Let’s start out with one that a lot of people miss, but is easy to fix. Look for any time you have written the word “this” without anything after it. For example: “The environment is negatively affected by this.” This what? Being specific will help make your argument clearer and get to what you are trying to say faster. “This” needs to be followed by a noun which is clearly connected to a previous idea. The corrected example could be something like, “The environment is negatively affected by this cataclysmic event.”

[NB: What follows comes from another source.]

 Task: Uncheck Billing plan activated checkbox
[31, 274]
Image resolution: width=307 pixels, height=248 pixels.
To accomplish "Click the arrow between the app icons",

A general rule of thumb is that your sentence should not be more than 4 lines long. Sometimes including a long sentence is fitting, but it still has to be properly punctuated. Even if you use the right punctuation, it still might be confusing for the reader if there are too many ideas in one sentence. Check your writing: how many ideas are you trying to include in a sentence? If there are more than one, try to break it up. If you can’t see the divide in the sentence, maybe ask a friend to read it and look for where the divide could go.
Most of the time while talking to my friends about editing our papers, we talk about commas, and I think it is safe to say that commas are one of the most common forms of punctuation with which writers struggle. One hard and fast rule to look out for is to never put a comma between a subject and a verb. However, good writers need to know comma rules – for more details check out the Writing Centre’s simple explanation here (PDF).
Even though this list is short, I hope that these three tips will help you get started with editing your paper, or maybe convince you that editing is worth it.
By Michelle Bates, 4th-year English/Sociology student
Figuring out how to transition between all of your strong ideas in a paper can be challenging. For some, it is the biggest road block in effectively communicating an argument! However, topic and concluding sentences in paragraphs are not to be feared. They can help focus your ideas and make all the difference in a paper’s coherence. I have three suggestions worth considering if you want to improve these key sentences in your work.
What is first basic to understand about topic and concluding statements is that they must begin and conclude only one complete thought. So, it is up to the topic sentence (the first sentence of a paragraph) to introduce this point, while the concluding sentence will explain why the information you have provided in the body of the paragraph is important. The next paragraph you write, and any after that, should not try to prove the same point. Once you understand their roles, you can try improving these sentences to be as effective and argumentative as possible through other techniques.
When considering how to make your opening sentences flow, you may try acknowledging the previous paragraph’s conclusions. There is a difference between making the same point and relating a previous point to the current one to make it even stronger. These types of transition sentences are most common in compare and contrast papers. However, in any type of paper they can effectively display an accumulation of valid points, reminding the reader of how these points relate to and support the main argument.
In addition to these two very useful pointers, the most important part of writing these sentences is that they always refer back to your thesis. Specifically, the topic sentence is there to introduce the paragraph’s point and how it supports your thesis, while the concluding sentence states exactly how this is accomplished with your evidence. This explanation is necessary for a great paper, and is most effectively accomplished by being as specific as possible.
Constructing these sentences is a little extra work. However, I can’t stress enough how much it can make the difference between locking down a strong argument, and having a sporadic, weak one. Hopefully these tips help; good luck with your future writing!